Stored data
—————
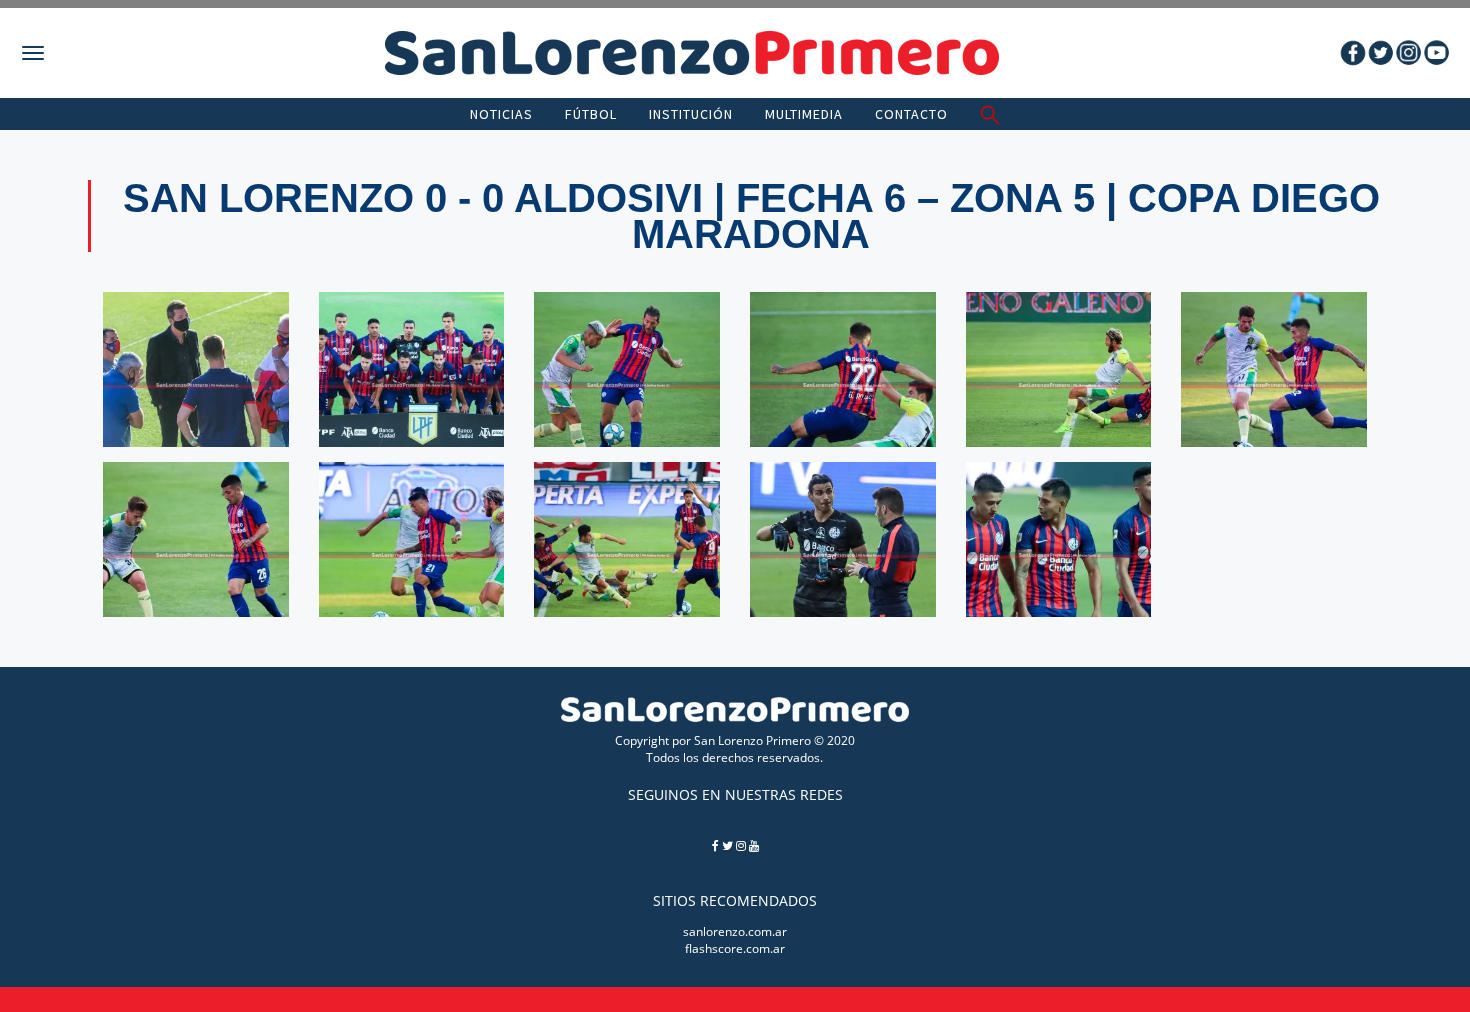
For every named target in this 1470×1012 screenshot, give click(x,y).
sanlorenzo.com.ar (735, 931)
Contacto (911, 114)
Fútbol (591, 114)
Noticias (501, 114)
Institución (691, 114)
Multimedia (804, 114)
—————
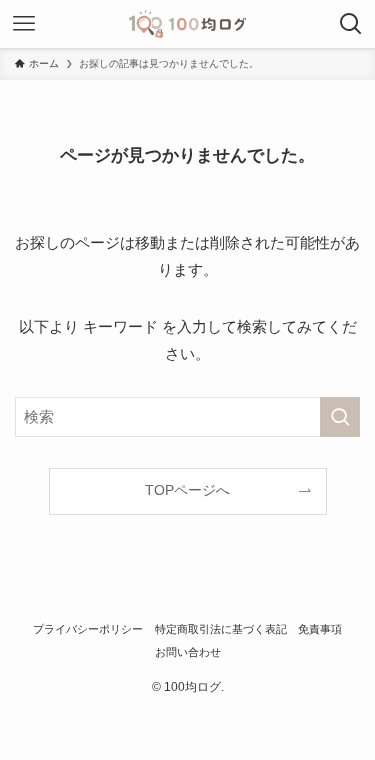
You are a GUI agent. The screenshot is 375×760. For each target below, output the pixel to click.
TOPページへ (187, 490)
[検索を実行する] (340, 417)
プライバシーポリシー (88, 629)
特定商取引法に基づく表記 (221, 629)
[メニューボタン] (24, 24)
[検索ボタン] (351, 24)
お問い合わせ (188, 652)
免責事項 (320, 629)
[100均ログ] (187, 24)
—————
■ Action item: Out of the data above, transcribe exactly and only the lines starting with the line that has "For every named" and going on through the line that has "Multimedia (804, 114)", both included.

■ Output for this task:
For every named target in this 1470×1012 screenshot, give click(x,y).
sanlorenzo.com.ar (735, 931)
Contacto (911, 114)
Fútbol (591, 114)
Noticias (501, 114)
Institución (691, 114)
Multimedia (804, 114)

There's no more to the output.